The tours are pocket friendly and limited to 5-8 participants. It’s a privileged entry into an otherwise sacred space that offers unique access to an artist’s perspective. Apart from studio tours, Art For Change hosts a range of fun art endeavours – from mini residencies to art melas and more.
India’s first public art colony started out as a three wall experiment in 2015.The subsequent year 25 street artists from India and around the world descended on the colony for the two month long Lodhi Art Festival. Today Lodhi Colony is a public art district, India’s very first and the past four years of artistry has transformed it into an unmissable art destination.

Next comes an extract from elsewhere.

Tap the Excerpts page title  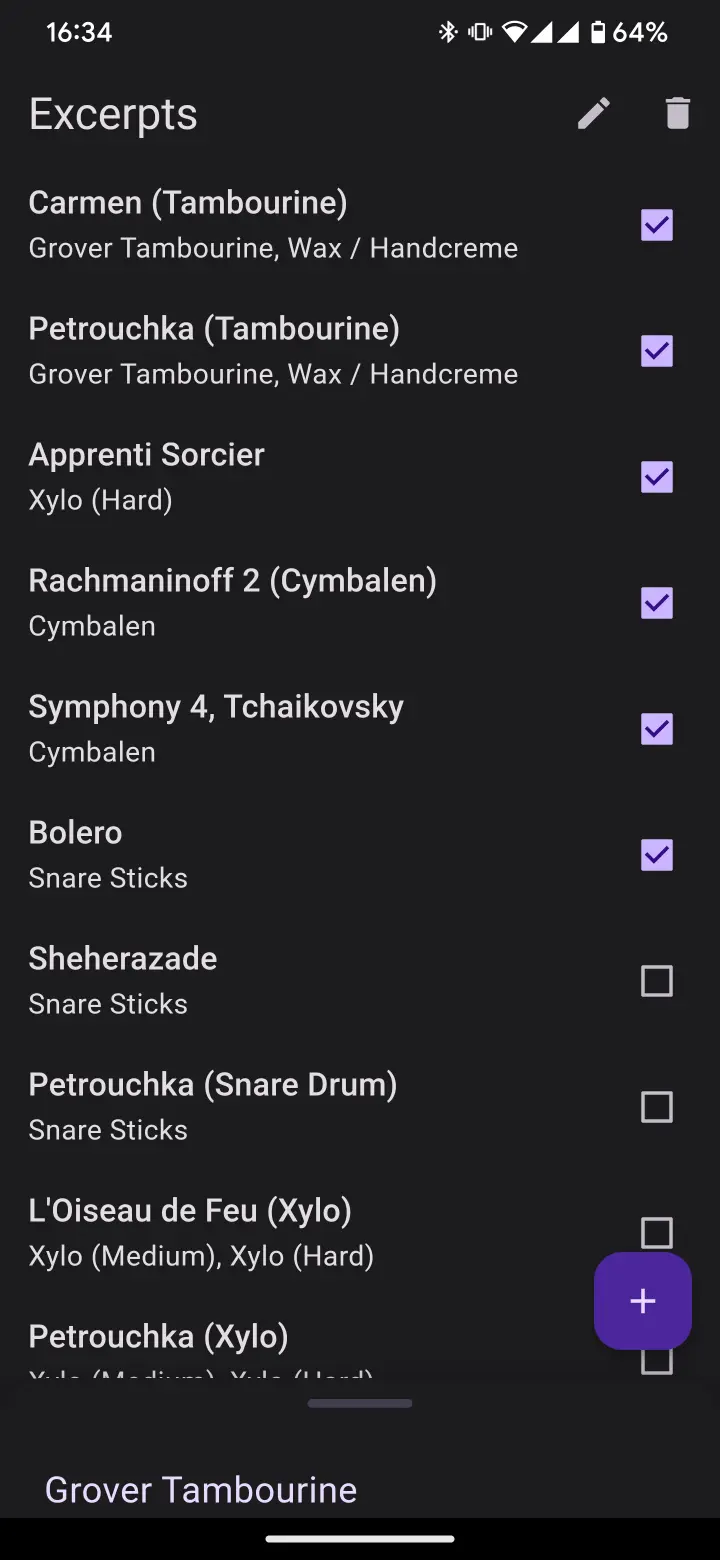click(113, 114)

Lodhi Colony, constructed in the 1940s, was the last residential colony built under the British rule. It’s huge blank walls, wide leafy streets and easy connectivity by the metro made it an ideal pedestrian friendly venue for an art district. Given that it’s a government colony, permits were relatively easy to obtain. The residents were initially happy to have such acclaimed art decking their walls. But once Instagram influencers, wedding photoshoot parties and even bikini photoshoot teams started descending en-masse to use the art as a backdrop to their virtual moments, living there isn’t as pleasant and serene as it used to be.

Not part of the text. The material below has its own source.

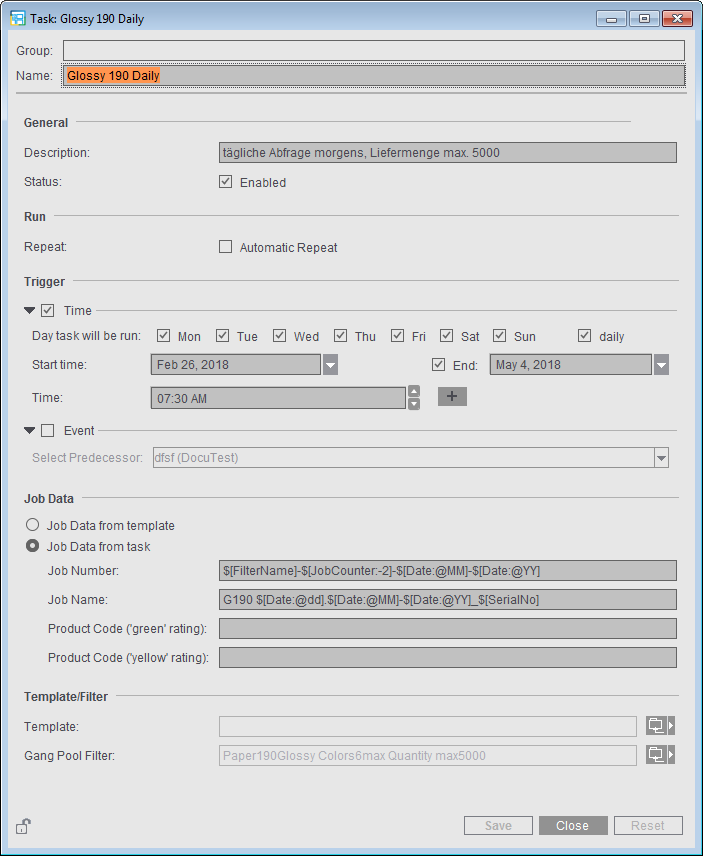This screenshot has width=703, height=856.
Task: Enable the Automatic Repeat checkbox
Action: (x=226, y=247)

The Lodhi Colony is the brainchild of St+Art India Foundation, a non-profit organization that works on art projects in public spaces. We’ve previously featured the uplifting ways they transformed Mumbai’s abandoned Sassoon Dockyard with art. The foundation’s main aim is to bring art to the people and creating an art district is an ideal way of doing that.
Garden of Five Senses
One of the largest collections of public art in India is not in a museum or gallery, but in a park. The Garden of Five Senses, located in Sadul Ajaib Village near Mehrauli, is a sensory wonder in the midst of a chaotic urban jungle. Spread over 20 acres, it invites participation and exploration from the public. Designed by renowned architect Pradeep Sachdeva, it was created to evoke awareness of touch, smell, sight, sound and taste. Cascades of flowing waterways, vibrant flowers, fragrant shrubs and tree lined avenues beckon you to come and get enchanted.

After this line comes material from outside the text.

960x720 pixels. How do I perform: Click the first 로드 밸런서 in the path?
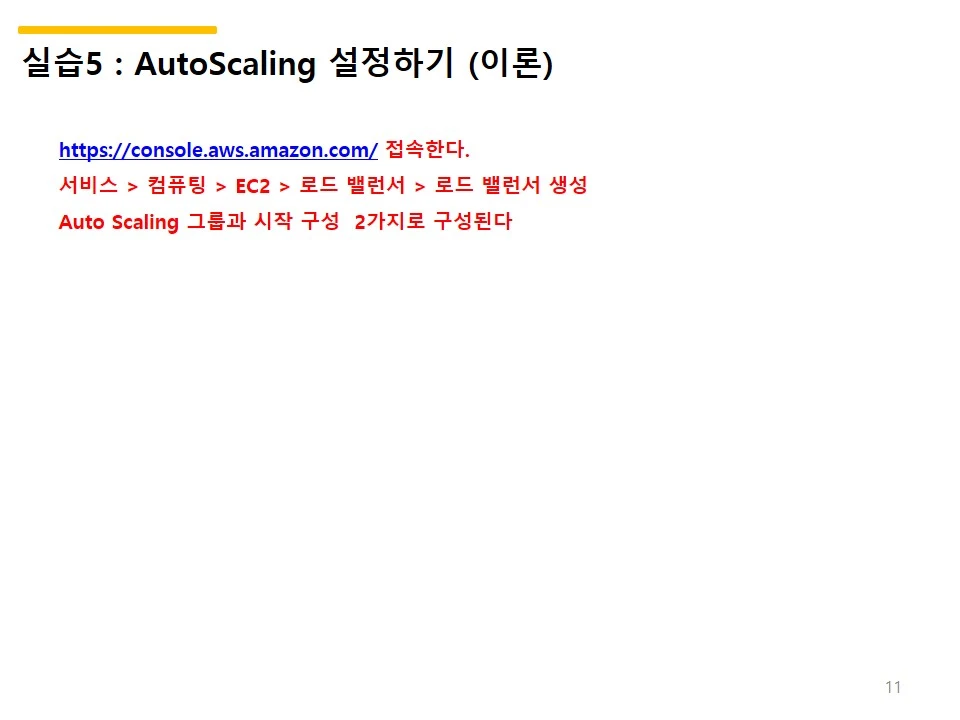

A committee was set up to commission art works for the garden. About 25 different sculptures and murals were commissioned, making it one of the largest commissions of public art in the country. Highlights include a giant ceramic windchime, crafted by ceramic artist Kristene Michael. It’s composed of hundreds of hanging ceramic bells musically lilting in the wind. Works by indigenous artists – like a ‘phad’ wall painted by Rajasthani craftsman Shantilal Joshi and terracotta installations by Angoori Devi and Giri Raj Shah jostle for space among contemporary sculptures. There’s the Arch of Labna, an ancient Mayan inspired architecture, a gigantic tree made of bells, stone crafted elephant troops, rows of children engaged in worship, an open-air amphitheatre and more.
An independent, non-funded, space for arts and activism, Studio Safdar was established by India’s pioneer street theatre group Jana Natya Manch is 2012. It aims to be an alternate and affordable space in Delhi for staging and experimenting with the arts. Conceptualised as an adda space for theatrewallahs, it’s a space for edgy, creative and dissenting ideas.
Studio Safdar is named after Safdar Hashmi, a renowned political activist, playwright and theatre director. He was killed by political hoodlums while performing a street play with his troupe. Studio Safdar is an embodiment of Hashmi’s dream of a socially conscious space that can be a resource for theatre persons to gather, host talks and performances and also be a cultural centre that revives the artistic life of the local community.